= Samuel Jacob Rubinstein =

20th century French orthodox Chief Rabbi

Samuel Jacob (Shmuel Yaakov) Rubinstein was a 20th-century French orthodox Chief Rabbi. He was born in Poland.

== Biography ==
Rabbi Rubinstein was the rabbi of the Agoudas Hakehilos Synagogue, succeeding Chief Rabbi Joël Leib HaLevi Herzog.

After World War II, he contributed to the renewal of French Jewry and was active in the return of Jewish children entrusted to non-Jewish families during the war. He was in touch with humanitarian organizations such as Vaad Hatzalah.

Rubinstein considered himself a Kotzker Ḥasīd, influenced by Hassidic master Menachem Mendel of Kotzk, the founder of Ger.

Roger Peyrefitte describes Rubinstein in his book The Jews.

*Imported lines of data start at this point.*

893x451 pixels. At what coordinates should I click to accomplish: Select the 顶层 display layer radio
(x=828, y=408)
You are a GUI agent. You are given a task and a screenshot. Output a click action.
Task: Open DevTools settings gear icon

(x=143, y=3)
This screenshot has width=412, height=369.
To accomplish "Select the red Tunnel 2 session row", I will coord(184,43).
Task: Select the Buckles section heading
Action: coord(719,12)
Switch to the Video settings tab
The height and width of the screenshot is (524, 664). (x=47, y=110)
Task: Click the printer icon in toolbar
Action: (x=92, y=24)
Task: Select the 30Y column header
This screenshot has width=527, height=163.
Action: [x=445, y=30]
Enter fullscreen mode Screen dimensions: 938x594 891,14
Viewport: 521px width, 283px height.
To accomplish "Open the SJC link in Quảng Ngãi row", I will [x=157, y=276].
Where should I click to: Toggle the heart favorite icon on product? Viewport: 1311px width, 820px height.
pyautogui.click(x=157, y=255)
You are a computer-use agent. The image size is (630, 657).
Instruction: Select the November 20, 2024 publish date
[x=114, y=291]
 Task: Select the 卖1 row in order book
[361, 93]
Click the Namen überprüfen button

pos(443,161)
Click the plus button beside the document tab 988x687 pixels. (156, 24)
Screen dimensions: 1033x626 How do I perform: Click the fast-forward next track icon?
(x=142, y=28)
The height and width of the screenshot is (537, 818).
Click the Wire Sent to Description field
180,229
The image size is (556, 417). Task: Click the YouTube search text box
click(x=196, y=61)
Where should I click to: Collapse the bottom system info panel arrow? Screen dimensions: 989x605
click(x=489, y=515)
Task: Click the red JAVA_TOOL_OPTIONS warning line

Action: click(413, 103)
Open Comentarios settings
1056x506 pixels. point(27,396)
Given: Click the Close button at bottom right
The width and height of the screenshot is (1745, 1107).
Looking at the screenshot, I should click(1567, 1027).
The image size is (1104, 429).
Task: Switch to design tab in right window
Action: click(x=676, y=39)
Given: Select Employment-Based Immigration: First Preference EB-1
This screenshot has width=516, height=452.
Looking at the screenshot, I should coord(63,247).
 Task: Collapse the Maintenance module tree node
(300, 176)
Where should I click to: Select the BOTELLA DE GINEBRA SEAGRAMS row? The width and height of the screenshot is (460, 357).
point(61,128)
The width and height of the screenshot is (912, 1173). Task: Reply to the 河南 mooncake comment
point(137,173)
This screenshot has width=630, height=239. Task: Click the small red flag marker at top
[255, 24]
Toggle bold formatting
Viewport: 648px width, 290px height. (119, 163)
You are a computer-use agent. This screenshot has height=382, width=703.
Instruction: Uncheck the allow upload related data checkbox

At his funeral in the Synagogue de la rue Pavée, eulogies were given for Rabbi Rubinstein in Yiddish and French by Rabbi David Feuerwerker. Among the rabbis present that day was Chief Rabbi Ernest Gugenheim. His successor was Chief Rabbi Chaim Yaakov Rottenberg, from Antwerp.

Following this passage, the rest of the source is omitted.